> STATED TASK:
Please copy the text of every item below word for word, leaving the pictures out of your answer.

> TASK MATERIAL:
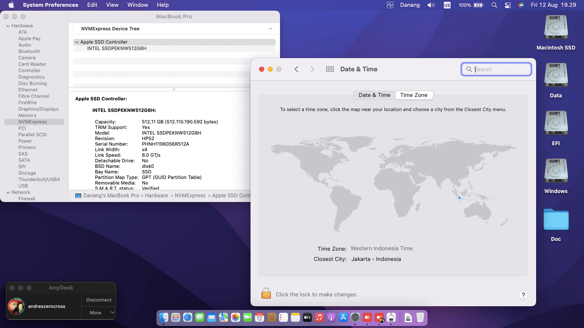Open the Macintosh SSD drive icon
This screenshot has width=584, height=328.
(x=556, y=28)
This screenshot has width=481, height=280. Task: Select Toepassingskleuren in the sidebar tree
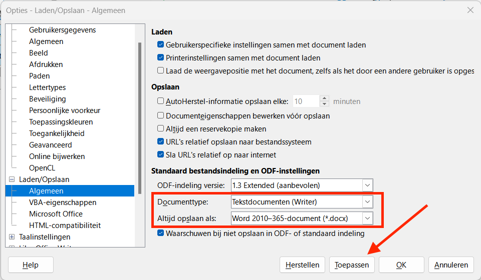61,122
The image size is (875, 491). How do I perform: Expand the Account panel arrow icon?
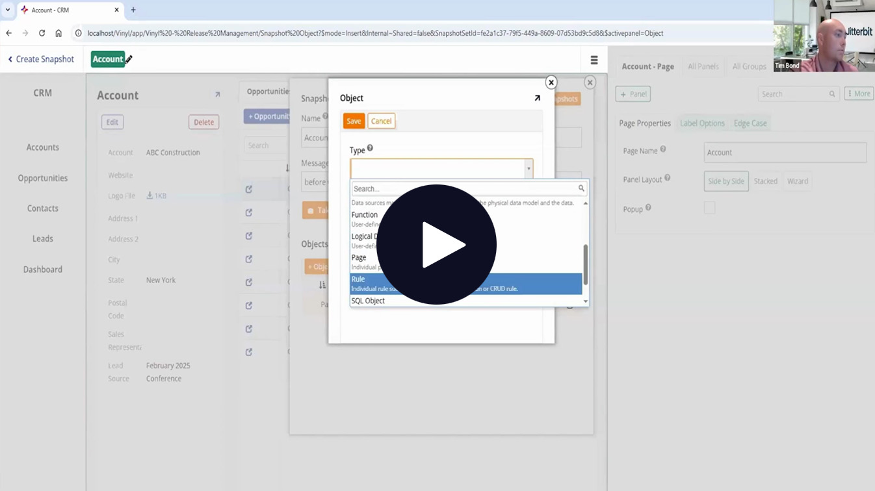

> TASK ANSWER:
Open the Macintosh SSD drive icon
This screenshot has width=584, height=328.
(x=556, y=28)
This screenshot has width=481, height=280. Task: Select Toepassingskleuren in the sidebar tree
61,122
The image size is (875, 491). How do I perform: Expand the Account panel arrow icon?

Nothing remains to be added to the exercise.